Pumped with steroids,
          eyes rimmed pink, mouth sores raw,
I scuttle through the ragged birch,
          pale, bald, lean and hunched.

Wind writhes, arches its back, whips its tail and leaves,
          branches crack and moan.

I ski deeper into the wild white roaring
          til I’m not sure I’m human anymore, blind
with the whirling undertow of snow,
          more a coagulation of dying things,
so I gladly let my sheddings be taken by the wind,
          its giant swirling paw batting me about
til I’m dizzy with a mixing and merging,
          giddy with a blurring
of the usual divides,

the bulky ones the ego guards like a bone,
          the ones that lift weights each day,
Anthropocene thugs of truth, that hold our species in first place
          and fuck up the rest of the planet.

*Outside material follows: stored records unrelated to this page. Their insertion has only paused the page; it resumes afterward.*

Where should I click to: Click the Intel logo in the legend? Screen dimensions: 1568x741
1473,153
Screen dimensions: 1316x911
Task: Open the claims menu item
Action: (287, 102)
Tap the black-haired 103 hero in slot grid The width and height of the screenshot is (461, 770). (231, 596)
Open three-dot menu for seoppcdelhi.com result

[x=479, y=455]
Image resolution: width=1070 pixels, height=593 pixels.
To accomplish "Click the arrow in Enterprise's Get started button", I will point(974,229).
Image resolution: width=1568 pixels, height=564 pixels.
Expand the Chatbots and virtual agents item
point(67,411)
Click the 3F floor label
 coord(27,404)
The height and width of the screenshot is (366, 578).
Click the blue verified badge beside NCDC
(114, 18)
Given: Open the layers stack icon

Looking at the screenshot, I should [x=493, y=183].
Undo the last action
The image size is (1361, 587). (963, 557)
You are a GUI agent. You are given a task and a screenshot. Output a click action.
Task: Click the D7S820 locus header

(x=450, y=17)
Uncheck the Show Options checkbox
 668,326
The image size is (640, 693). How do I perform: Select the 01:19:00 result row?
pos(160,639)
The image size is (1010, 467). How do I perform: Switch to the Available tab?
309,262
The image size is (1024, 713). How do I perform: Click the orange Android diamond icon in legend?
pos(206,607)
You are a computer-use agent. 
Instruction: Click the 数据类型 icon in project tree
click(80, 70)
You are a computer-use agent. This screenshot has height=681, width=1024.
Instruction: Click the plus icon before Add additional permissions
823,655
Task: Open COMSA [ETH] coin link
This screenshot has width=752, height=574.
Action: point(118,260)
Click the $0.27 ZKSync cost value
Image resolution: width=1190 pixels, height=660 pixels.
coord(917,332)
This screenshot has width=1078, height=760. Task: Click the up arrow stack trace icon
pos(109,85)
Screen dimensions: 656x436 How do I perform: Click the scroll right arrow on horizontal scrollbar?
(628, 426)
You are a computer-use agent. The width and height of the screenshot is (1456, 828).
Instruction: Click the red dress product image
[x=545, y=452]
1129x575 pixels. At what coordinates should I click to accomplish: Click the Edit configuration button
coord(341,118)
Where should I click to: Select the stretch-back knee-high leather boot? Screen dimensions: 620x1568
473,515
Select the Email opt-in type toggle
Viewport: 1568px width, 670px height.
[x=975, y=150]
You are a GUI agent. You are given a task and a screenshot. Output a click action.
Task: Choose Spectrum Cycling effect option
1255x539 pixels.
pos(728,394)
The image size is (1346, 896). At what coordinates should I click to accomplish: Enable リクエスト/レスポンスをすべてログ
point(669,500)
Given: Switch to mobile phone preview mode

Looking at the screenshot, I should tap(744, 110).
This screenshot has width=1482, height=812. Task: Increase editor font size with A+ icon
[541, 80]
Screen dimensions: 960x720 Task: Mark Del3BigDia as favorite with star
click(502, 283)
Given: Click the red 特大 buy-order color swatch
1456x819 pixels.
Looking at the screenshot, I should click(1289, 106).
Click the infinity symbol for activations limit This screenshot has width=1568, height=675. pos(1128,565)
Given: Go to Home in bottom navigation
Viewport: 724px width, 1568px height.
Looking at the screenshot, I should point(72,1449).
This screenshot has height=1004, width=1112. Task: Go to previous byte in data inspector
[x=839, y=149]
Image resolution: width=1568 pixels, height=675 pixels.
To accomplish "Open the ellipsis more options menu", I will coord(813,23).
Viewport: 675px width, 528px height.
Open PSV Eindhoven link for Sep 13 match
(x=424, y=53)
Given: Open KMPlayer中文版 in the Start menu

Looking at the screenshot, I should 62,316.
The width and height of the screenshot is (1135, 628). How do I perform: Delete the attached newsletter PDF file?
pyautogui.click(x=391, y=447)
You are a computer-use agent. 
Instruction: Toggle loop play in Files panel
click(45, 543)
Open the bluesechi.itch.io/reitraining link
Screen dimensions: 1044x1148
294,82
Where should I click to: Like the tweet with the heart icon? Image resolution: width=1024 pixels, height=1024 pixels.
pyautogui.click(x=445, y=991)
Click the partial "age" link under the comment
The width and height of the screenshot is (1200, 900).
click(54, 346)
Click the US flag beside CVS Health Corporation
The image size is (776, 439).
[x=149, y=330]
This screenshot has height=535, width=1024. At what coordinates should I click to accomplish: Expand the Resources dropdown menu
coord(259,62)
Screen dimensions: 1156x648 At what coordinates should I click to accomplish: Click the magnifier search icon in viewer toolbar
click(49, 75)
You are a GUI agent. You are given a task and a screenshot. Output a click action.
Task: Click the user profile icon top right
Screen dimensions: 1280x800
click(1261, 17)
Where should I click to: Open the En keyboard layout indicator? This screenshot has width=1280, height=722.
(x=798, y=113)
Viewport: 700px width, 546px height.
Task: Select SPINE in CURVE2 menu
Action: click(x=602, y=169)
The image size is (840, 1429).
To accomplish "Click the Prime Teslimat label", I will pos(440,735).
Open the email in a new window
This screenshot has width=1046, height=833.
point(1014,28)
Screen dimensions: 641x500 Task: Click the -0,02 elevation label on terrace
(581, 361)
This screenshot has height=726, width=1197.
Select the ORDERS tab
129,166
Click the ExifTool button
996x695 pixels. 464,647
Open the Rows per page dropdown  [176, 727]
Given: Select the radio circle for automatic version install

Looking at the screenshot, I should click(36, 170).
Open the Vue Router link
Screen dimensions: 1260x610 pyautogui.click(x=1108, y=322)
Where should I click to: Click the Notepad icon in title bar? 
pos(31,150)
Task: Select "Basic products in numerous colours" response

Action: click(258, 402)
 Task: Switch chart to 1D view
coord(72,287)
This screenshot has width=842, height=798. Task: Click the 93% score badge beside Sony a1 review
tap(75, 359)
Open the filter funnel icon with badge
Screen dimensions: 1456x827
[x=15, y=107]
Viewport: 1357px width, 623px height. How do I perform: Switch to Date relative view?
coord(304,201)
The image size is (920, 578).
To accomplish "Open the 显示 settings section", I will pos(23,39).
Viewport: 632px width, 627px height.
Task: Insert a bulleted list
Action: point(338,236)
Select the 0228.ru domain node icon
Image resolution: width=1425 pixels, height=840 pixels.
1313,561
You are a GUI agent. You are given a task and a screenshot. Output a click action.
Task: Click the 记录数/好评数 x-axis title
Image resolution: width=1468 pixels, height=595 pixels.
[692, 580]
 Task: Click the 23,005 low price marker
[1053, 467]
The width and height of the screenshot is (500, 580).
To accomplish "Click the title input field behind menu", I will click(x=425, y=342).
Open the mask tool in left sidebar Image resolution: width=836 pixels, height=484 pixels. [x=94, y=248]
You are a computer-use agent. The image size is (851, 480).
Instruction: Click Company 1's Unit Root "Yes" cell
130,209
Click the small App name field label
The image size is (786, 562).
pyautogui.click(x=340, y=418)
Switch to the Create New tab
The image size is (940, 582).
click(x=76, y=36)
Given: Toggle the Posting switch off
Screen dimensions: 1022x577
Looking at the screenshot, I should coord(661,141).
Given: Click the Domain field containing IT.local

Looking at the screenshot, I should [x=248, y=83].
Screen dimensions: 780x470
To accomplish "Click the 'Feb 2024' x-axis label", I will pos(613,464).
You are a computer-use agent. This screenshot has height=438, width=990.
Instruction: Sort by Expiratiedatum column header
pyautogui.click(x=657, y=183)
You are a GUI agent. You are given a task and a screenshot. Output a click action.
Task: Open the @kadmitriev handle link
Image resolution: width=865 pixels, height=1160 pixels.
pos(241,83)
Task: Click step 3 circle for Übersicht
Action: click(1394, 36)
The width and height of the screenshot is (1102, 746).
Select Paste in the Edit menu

Sometimes I don’t want to ski home
          though it’s filled with such good people.

Meanwhile the worried
          wonder when I’ll return,
so I turn around, dutifully,
          because I don’t want to disappoint.

On the couch
          we drink warm milk,
wincing as the storm pummels our house,

apocalyptic, someone says,
          yes, I say, numbly,
just so I can keep on thinking
          how all my life I’ve wanted to disperse
long enough for the moon or the owl
          to mistake my body for a field,

and though we think our minds are sealed in skulls
          the hair on our arms is the first to sense
an oncoming storm.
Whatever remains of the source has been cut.